L’acquéreur avisé par lui-même sur la situation des biens immobiliers peut-il se prévaloir de manœuvres dolosives de son vendeur et commettre une erreur excusable ?
Principe retenu :
Doit être cassé l’arrêt qui retient la réticence dolosive des vendeurs et annule la vente au motif qu’il a omis d’informer l’acquéreur que l’immeuble est classé en zone non constructible. En statuant ainsi, la cour d’appel, qui n’a pas tiré les conséquences légales de ses propres constatations faisant ressortir la connaissance par l’acquéreur de l’information prétendument dissimulée, a violé l’article 1116 du Code civil, dans sa version antérieure à celle issue de l’ordonnance n° 2016-131 du 10 février 2016.
Questionnement de l’agent immobilier :
Quelle est la force de la stipulation dans l’acte «…l’acquéreur déclare bien connaître parfaitement le bien et avoir pris lui-même auprès des services compétents tous renseignements concernant les règles d’urbanisme s’y appliquant… »
Clause de style ou véritable déclaration excluant tout dol alors que la constructibilité du bien vendu avait été tue ?
Ce qui s’est passé ?
- 28 janvier 2008 : compromis de vente portant sur un chalet à usage d’habitation, d’un terrain et d’un étang.
- 18 mars 2008 : acte authentique
- 28 novembre 2017 : délivrance d’un certificat d’urbanisme – le chalet est en zone non constructible
- 28 juin et 2 juillet 2018 : assignation en annulation de la vente de 2008 – il est reproché aux vendeurs de l’époque d’avoir dissimulé la situation administrative du chalet et au notaire de ne pas avoir vérifié.
- Première instance : résolution de la vente et condamnation du notaire
Appel : confirmation du jugement de première instance
Cassation et renvoi : l’acquéreur a déclaré avoir fait les recherches sur la situation urbanistique du bien.
Ce qui a été jugé :
Rappel de l’article 1116 ancien du Code civil : « le dol est une cause de nullité de la convention lorsque les manœuvres prédiquées par l’une des parties sont telles, qu’il est évident que, sans ces manœuvres, l’autre partie n’aurait pas contracté. Il ne se présume pas et doit être prouvé ».
Les vendeurs avaient en fait demandé et obtenu l’autorisation de construire un abri de pêche (le cabanon), précision faite que la construction ne pourra même occasionnellement servir à l’habitation.
Les vendeurs savaient que la constructibilité était limitée à un simple cabanon de pêche et ne pouvait pas servir à l’habitation. Et pourtant il avait été équipé et utilisé à l’habitation.

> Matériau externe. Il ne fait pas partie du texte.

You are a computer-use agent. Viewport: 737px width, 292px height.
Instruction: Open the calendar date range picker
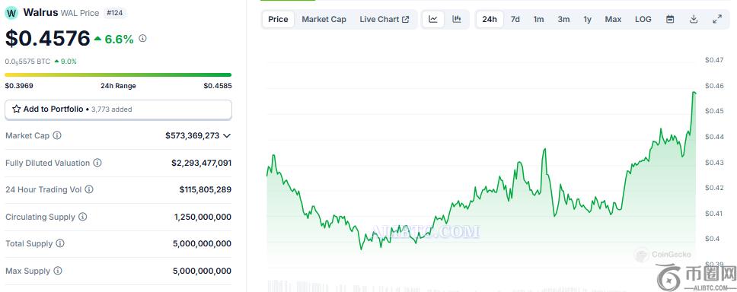(670, 19)
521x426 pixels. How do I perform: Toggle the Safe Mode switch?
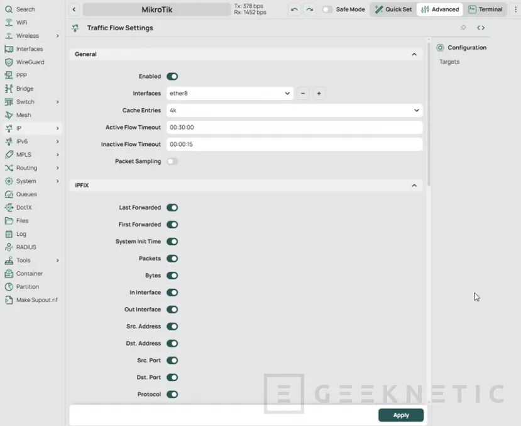click(x=327, y=9)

C’est ce qui a été confirmé lors de la délivrance du certificat d’urbanisme : zone non constructible.
Observation : les travaux ayant plus de dix ans, il n’y avait aucun risque de démolition de l’ouvrage.
Or donc, pour les premiers juges « cette dissimulation volontaire constitue une réticence dolosive de la part des vendeurs, qui connaissaient le caractère déterminant de cette information pour l’acquéreur puisqu’elle portait sur une caractéristique essentielle du bien vendu.
Quand bien même l’acquéreur aurait déclaré, dans l’acte de vente, connaître le bien, l’erreur provoquée par la réticence dolosive et toujours excusable et il ne peut lui être reproché de ne pas avoir recherché la situation administrative de l’immeuble que les vendeurs lui ont sciemment cachée. »
Or donc, le dol des vendeurs est caractérisé.
Et la faute du notaire, qui aurait dû vérifier a été engagée.
Dispositif de la Cour de cassation :
La Cour de cassation ne suit pas et considère que la déclaration dans l’acte de vente avait bien force contractuelle, les actes ne sont donc plus annulés.
La décision est rassurante sur l’efficacité des clauses de dispense.
Oui, mais…
Il ne faut pas conclure trop hâtivement que les clauses dispensant le notaire de requérir certaines informations et de décharge de responsabilité exonèrent totalement le rédacteur d’acte et le négociateur de toute responsabilité.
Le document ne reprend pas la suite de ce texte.